==== DATA IN THIS EXERCISE
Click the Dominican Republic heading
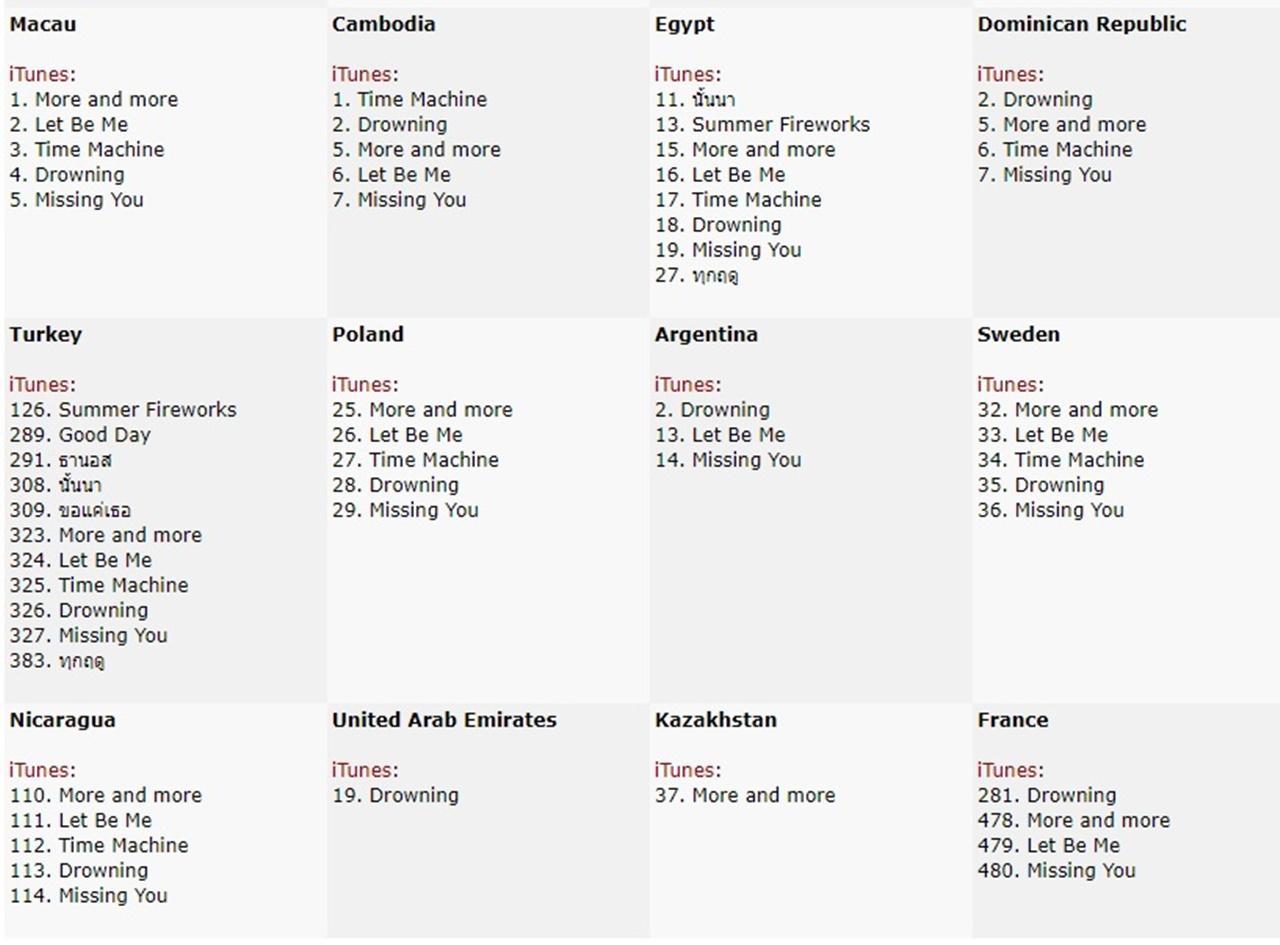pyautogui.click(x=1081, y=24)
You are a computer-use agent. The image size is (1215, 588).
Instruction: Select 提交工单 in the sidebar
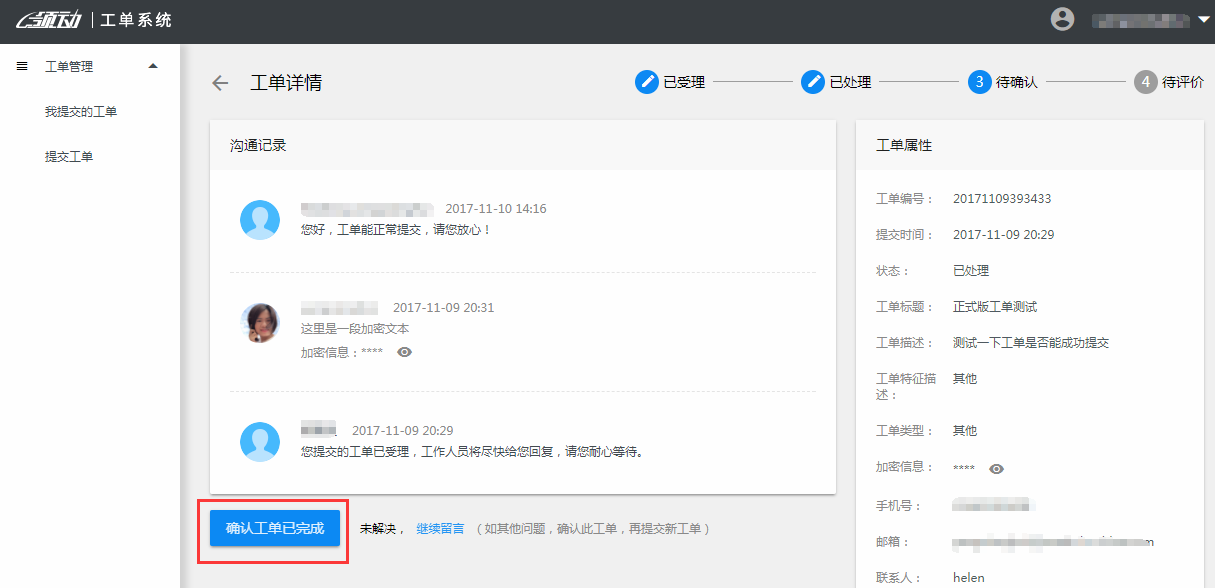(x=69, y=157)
========
| EXERCISE AIM |
The records above are to be transcribed in full, with images omitted.

| RESULT |
Click the Dominican Republic heading
pyautogui.click(x=1081, y=24)
You are a computer-use agent. The image size is (1215, 588).
Instruction: Select 提交工单 in the sidebar
(x=69, y=157)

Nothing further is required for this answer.